The reverse holds if $X$ is a metric space. That is, if $X$ is a metric space and $x\in \overline{A}$, then there is a sequence $\{x_n\}_{n=1}^\infty$ such that $x_n\in A$ and $x_n\to x$.

<details>
<summary>Example of non-metrizable space</summary>

For the second part of the claim

Let $X=\mathbb{R}\times \mathbb{R}\times \mathbb{R}\times \cdots$ with the product topology over infinite product.

$X=\text{Map}(\mathbb{N},\mathbb{R})=\{(x_1,x_2,x_3,\cdots)|x_i\in \mathbb{R},i\in \mathbb{N}\}$.

The box topology on $X$ is the topology generated by:

$$
\mathcal{B}=\{(a_1,b_1)\times (a_2,b_2)\times (a_3,b_3)\times \cdots|a_i,b_i\in \mathbb{R},i\in \mathbb{N}\}
$$

It is easy to check that this is a basis.

Take $A=\mathbb{R}^{> 0}\times \mathbb{R}^{> 0}\times \mathbb{R}^{> 0}\times \cdots=\{(x_1,x_2,x_3,\cdots)|x_i> 0\}$.

$\overline{A}=\mathbb{R}^{\geq 0}\times \mathbb{R}^{\geq 0}\times \mathbb{R}^{\geq 0}\times \cdots=\{(x_1,x_2,x_3,\cdots)|x_i\geq 0\}$.

In particular, $(0,0,0,\cdots)\in \overline{A}$

Take a basis element $B=(a_1,b_1)\times (a_2,b_2)\times (a_3,b_3)\times \cdots\in \mathcal{B}$ containing $(0,0,0,\cdots)$. This means that $a_i<0<b_i$ Then $(\frac {b_1}{2},\frac {b_2}{2},\frac {b_3}{2},\cdots)\in B\cap A$.

This shows that $(0,0,0,\cdots)\in \overline{A}$.

We claim that there is no sequence $\{x_n\}_{n=1}^\infty$ such that $x_n\in A$ and $x_n\to (0,0,0,\cdots)$.

We proceed by contradiction and suppose that there is such a sequence $\{x_n\}_{n=1}^\infty$ such that $x_n\in A$ and $x_n\to (0,0,0,\cdots)$.

Since $x_n\in A$, we have $v_n=(a_1^n,a_2^n,a_3^n,\cdots)$ with $a_i^n>0$ for all $i\in \mathbb{N}$.

Consider the following open set around $(0,0,0,\cdots)$:

$C=(-\frac{a_1^1}{2},\frac{a_1^1}{2})\times (-\frac{a_2^1}{2},\frac{a_2^1}{2})\times (-\frac{a_3^1}{2},\frac{a_3^1}{2})\times \cdots$

We claim that $v_n\notin C$. Otherwise, we should have $-\frac{a_i^j}{2}<a_j^n<\frac{a_j^j}{2}$ for all $i\in \mathbb{N}$.

But this doesn't hold for $j=n$. This shows that $v_n\cancel{\to} (0,0,0,\cdots)$. Which is a contradiction.

---

For the first part of the claim.
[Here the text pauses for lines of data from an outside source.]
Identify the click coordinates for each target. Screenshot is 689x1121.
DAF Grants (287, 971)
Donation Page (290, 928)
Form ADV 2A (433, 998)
Let $\{x_n\}_{n=1}^\infty\subset A$ converge to $x$. Then for any open set $U$ of $x$, we have $N$ such that $x_n\in U$ for $n\geq N$.

In particular, $U\cap A$ is non-empty because it has $x_n$ for large enough $n$.

So $x\in \overline{A}$.

</details>